* **What to produce**
Omitting every picture, copy the lines from the one that contains "Image resolution: width=800" through the last line of the records below, exactly and with nothing added.

Start of Source data

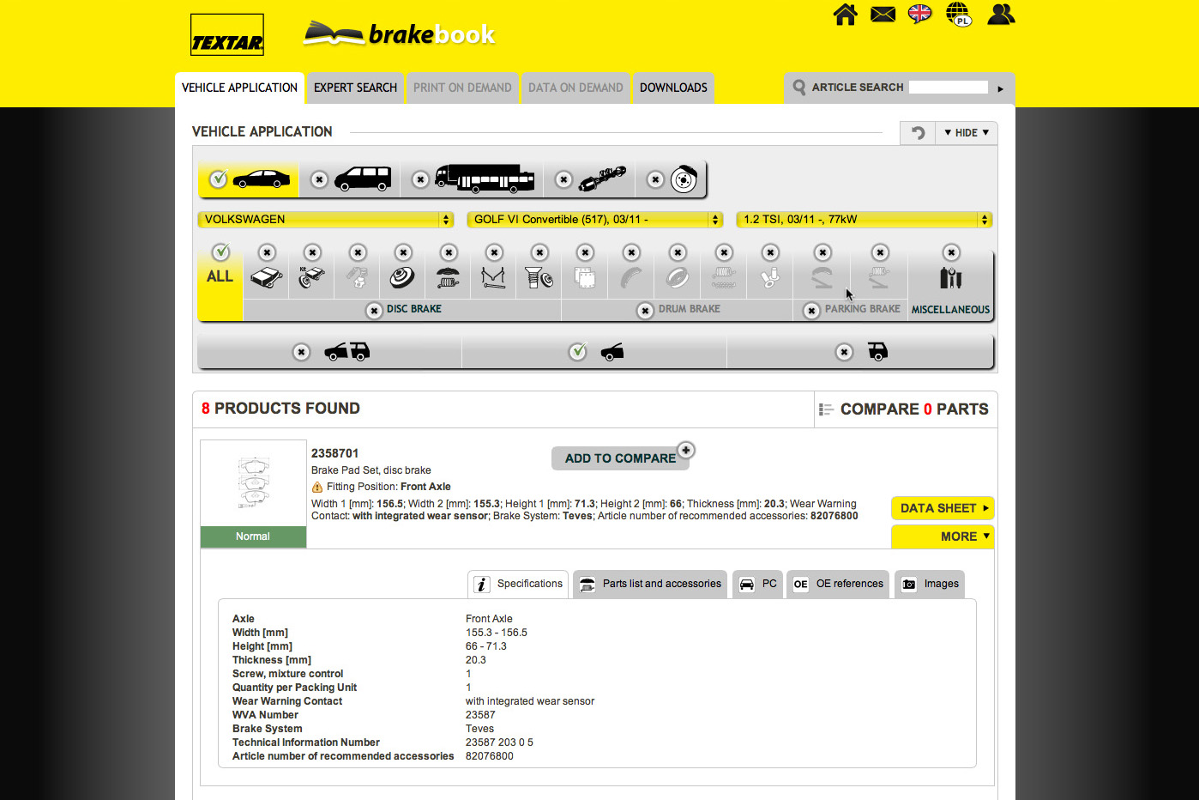Toggle the Disc Brake filter checkbox
Screen dimensions: 1199x800
coord(374,311)
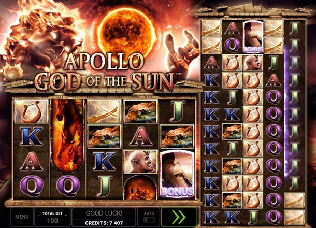
Task: Open the MENU button
Action: (x=22, y=217)
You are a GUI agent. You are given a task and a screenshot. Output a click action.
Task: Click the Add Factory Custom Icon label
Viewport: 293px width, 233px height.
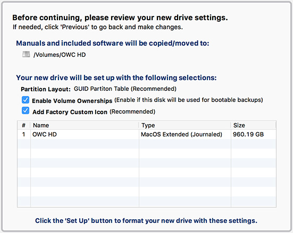coord(70,112)
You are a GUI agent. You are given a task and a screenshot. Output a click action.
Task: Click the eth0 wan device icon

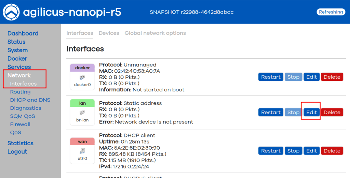(x=82, y=151)
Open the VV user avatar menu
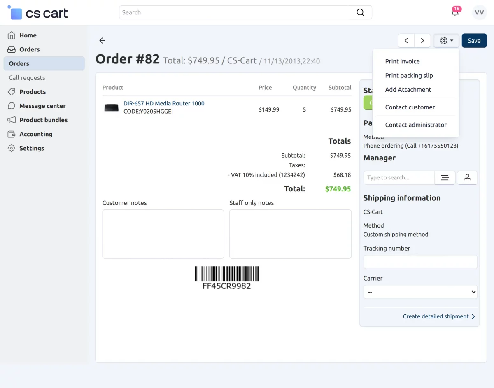494x388 pixels. pyautogui.click(x=479, y=12)
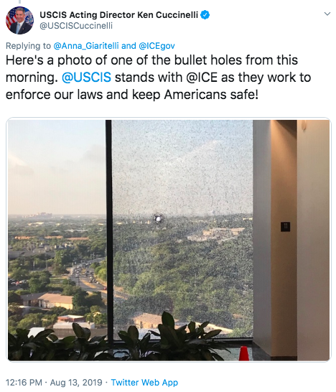Open Ken Cuccinelli's profile avatar
The image size is (336, 392).
pos(20,21)
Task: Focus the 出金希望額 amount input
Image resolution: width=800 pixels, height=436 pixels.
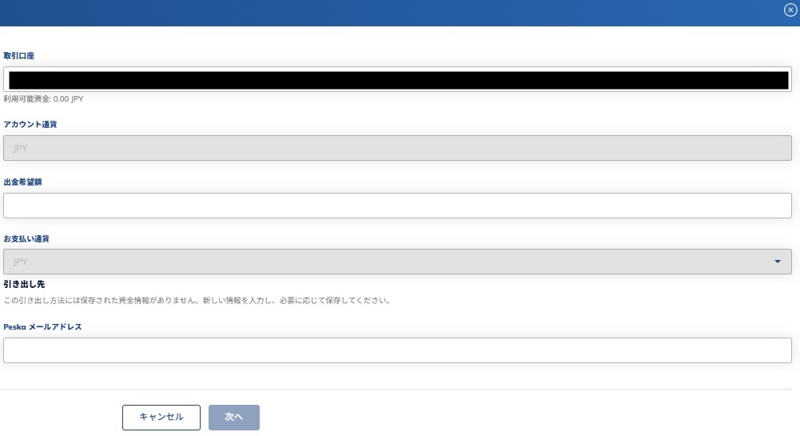Action: click(397, 206)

End of Source data

* **Response to the task**
Image resolution: width=800 pixels, height=436 pixels.
Action: click(397, 206)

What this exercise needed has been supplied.